Clown beams message of water conservation from space

Calling attention to Earth's dwindling water supply, space tourist and Cirque du Soleil founder produces extravagant show with help from Bono, Al Gore, others.

'POETIC, SOCIAL MISSION': Guy Laliberte returns to Earth following more than a week in space, where he touted the need for increased water conservation efforts. (Photo: ZUMA Press)
The first clown in space, Guy Laliberte, launched a 14-city poetic planetary extravaganza to promote clean drinking water from the International Space Station.
 
The billionaire space tourist and founder of Cirque du Soleil described his journey as a "poetic, social mission."
 
The two-hour live One Drop show, broadcast online Friday included guests Al Gore, Bono, Salma Hayek, Peter Gabriel, Shakira, Canadian astronaut Julie Payette and a musical theatrical performance by Laliberte's circus troupe.
 
It kicked off with a reading of a poem by Man-Booker prize-winning author Yann Martel, describing a conversation between the Sun, the Moon and a drop of water. Throughout the show, several people read bits of the fable.

▸ **MATERIAL PROVIDED**
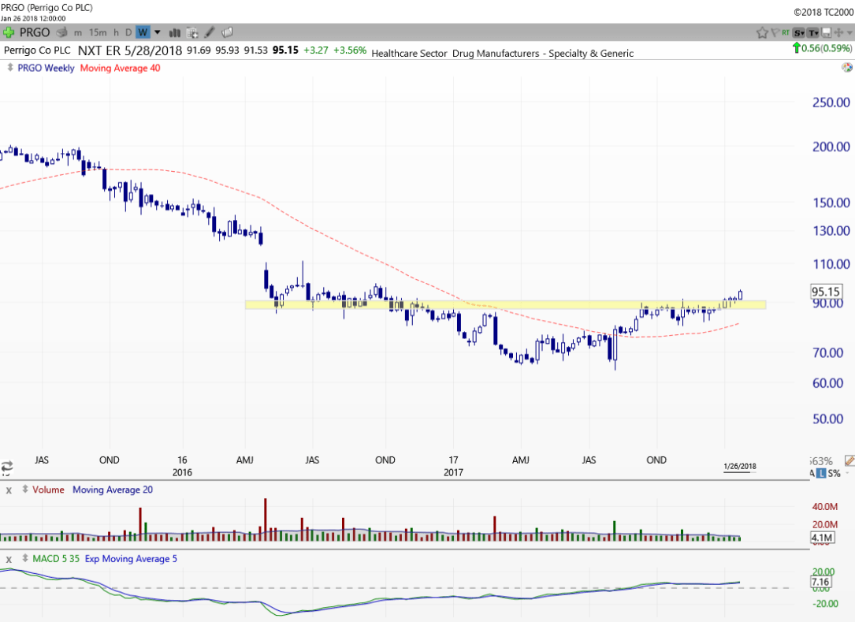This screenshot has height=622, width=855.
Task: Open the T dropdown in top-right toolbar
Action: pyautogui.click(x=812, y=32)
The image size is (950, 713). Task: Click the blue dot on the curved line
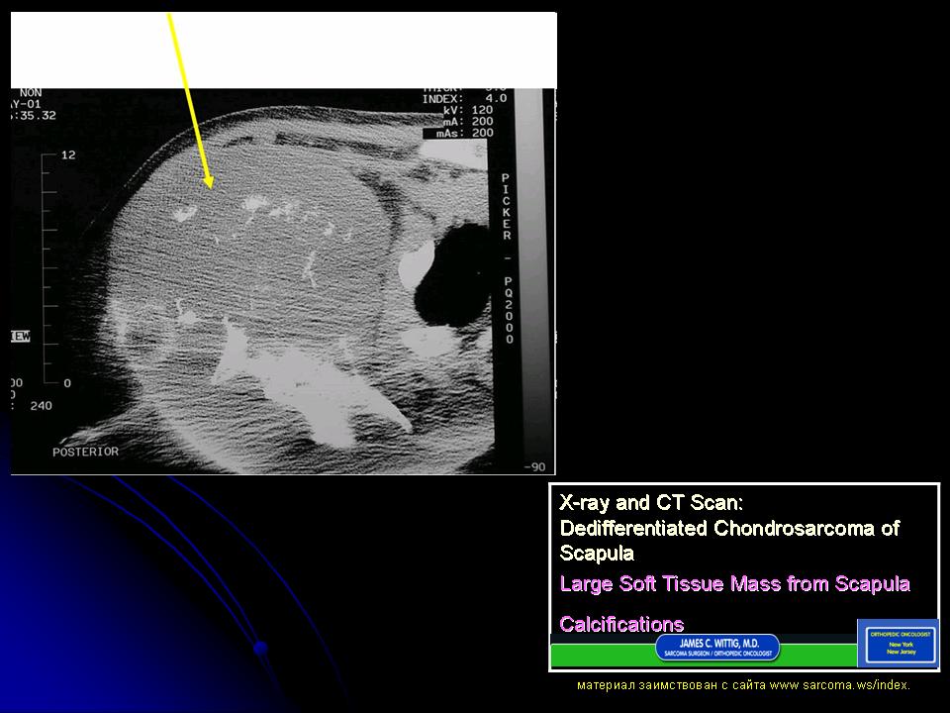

▸ **WHAT YOU WILL DO**
(a) Set down the passage of the article on the space clown's water show between "Clown beams message" and "International Space Station.", inclusive.
(b) According to the article on the space clown's water show, how long did the live One Drop show last?

▸ **SOLUTIONS TO THE EXERCISE**
(a)
Clown beams message of water conservation from space

Calling attention to Earth's dwindling water supply, space tourist and Cirque du Soleil founder produces extravagant show with help from Bono, Al Gore, others.

'POETIC, SOCIAL MISSION': Guy Laliberte returns to Earth following more than a week in space, where he touted the need for increased water conservation efforts. (Photo: ZUMA Press)
The first clown in space, Guy Laliberte, launched a 14-city poetic planetary extravaganza to promote clean drinking water from the International Space Station.

(b) Two hours.